Yes i checked it. It creates 2 tables , and for each dml op, it updates these tables.Did you? If you have any insights pls share.
@tolgaevren Are you also losing your tables after a Dremio docker restart
No , table’s data (as parquet files) is in mino objects storage , catalog info is in database . It must be persistent. What happens at your site?

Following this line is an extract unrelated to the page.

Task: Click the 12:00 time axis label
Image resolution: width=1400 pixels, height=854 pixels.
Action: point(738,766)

@tolgaevren Sorry the question was directed to @shifas
@shifas When you say you have the same issue, does that mean after a restart your tables no longer exist?
shifas
February 22, 2024, 6:26am
11
Yes, as mentioned by @tolgaevren , table’s data file exists in the MinIO storage. But catalog info (ie, tables) do not seem to appear on restart
@shifas got it, we nay have to look at the logfile and see what is going on. Can you provide the table name and the server.log when Dremio comes up. Also after it comes up, add the table again and query it and send us the profile and server.log for that time also
postgres:
image: postgres:latest
container_name: postgres
env_file:
- .env/postgres.env
ports:
- “5432:5432”
volumes:
- ./postgres:/var/lib/postgresql/data
healthcheck:
test: [“CMD-SHELL”, “pg_isready -U $${POSTGRES_USER} -d $${POSTGRES_DB}”]
interval: 10s
timeout: 5s
retries: 5
start_period: 30s
nessie:
image: projectnessie/nessie:latest
container_name: nessie
environment:
NESSIE_VERSION_STORE_TYPE: JDBC2
NESSIE_VERSION_STORE_PERSIST_JDBC_DATASOURCE: postgresql
QUARKUS_DATASOURCE_POSTGRESQL_JDBC_URL: “jdbc:postgresql://postgres:5432/nessie”

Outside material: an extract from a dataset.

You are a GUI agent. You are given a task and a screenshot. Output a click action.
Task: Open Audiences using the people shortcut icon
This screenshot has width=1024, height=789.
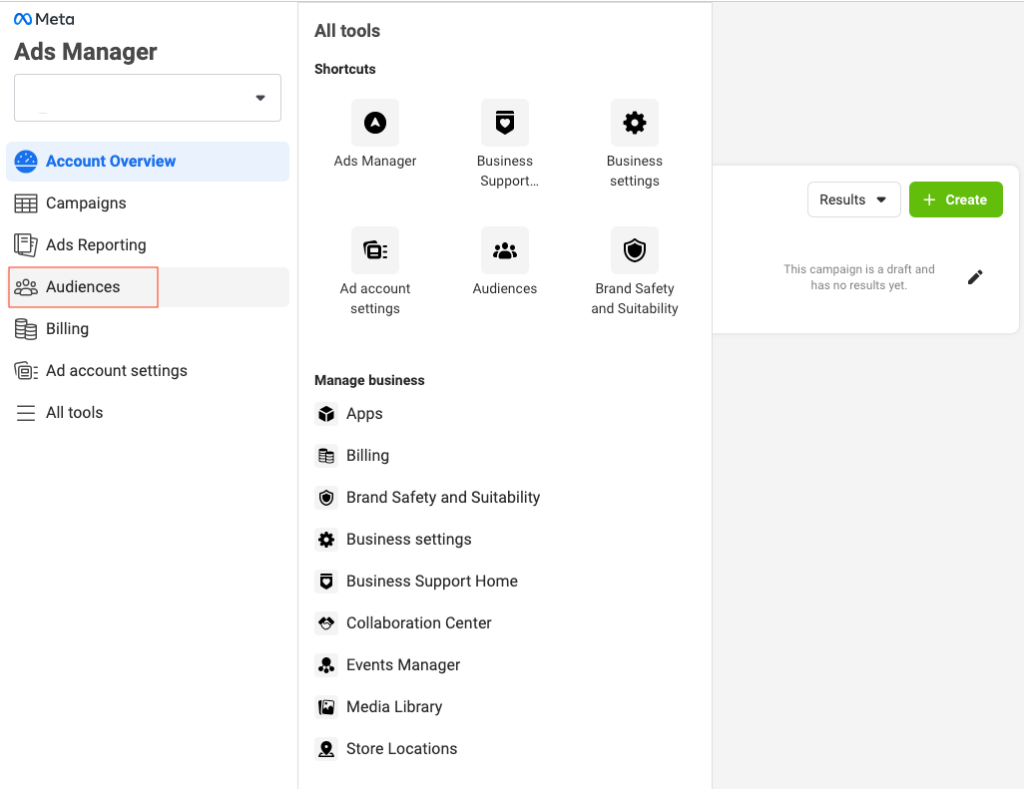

QUARKUS_DATASOURCE_POSTGRESQL_USERNAME: “nessie”
QUARKUS_DATASOURCE_POSTGRESQL_PASSWORD: “nessie”
NESSIE_SERVER_AUTHENTICATION_ENABLED: “false”
depends_on:
postgres:
condition: service_healthy
object-storage:
condition: service_healthy
ports:
- “19120:19120”
stdin_open: true
tty: true
restart: always
@tolgaevren my docker setup won’t work with postgres metadata backend. Could you please help?

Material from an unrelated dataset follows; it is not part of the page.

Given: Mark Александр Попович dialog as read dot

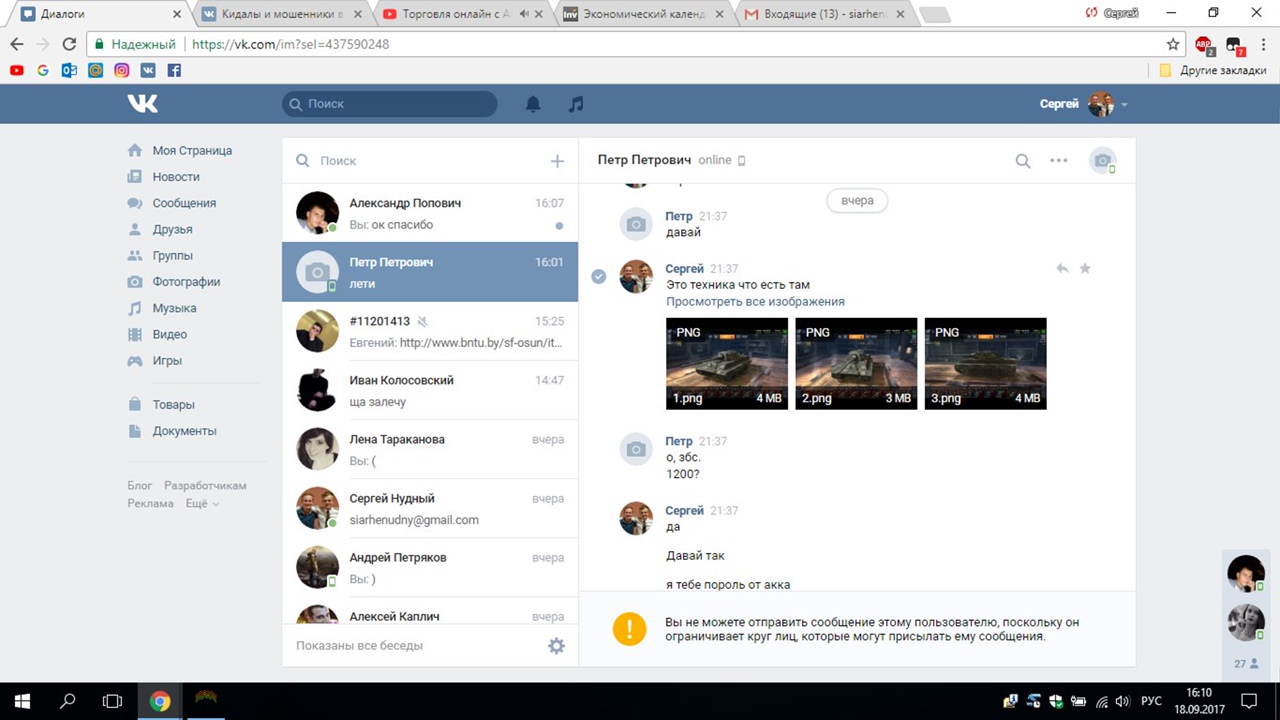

EDIT: Used the latest docker image which is compatible with JDBC2
@armaangohil Postgres in the below example is a source in Dremio that they use to insert data into Nessie. Have you followed the steps in the below document?
1 Like
Thanks for sharing the link @balaji.ramaswamy I was able to achieve my desired outcome
Thanks for the feedback @armaangohil That is good to hear
abed
December 10, 2024, 9:42am
17
Thank you for this.
I experienced the same (when server is restarted, I can’t find iceberg tables) eventhough I followed steps provided here: dremio-example-environment/readme.md at main · developer-advocacy-dremio/dremio-example-environment · GitHub
In that guide, in the last part, there’s an insert data to Nessie as well.
What makes this different with the one you shared?
Many thanks!
@abed It is important the disk is persistent after restart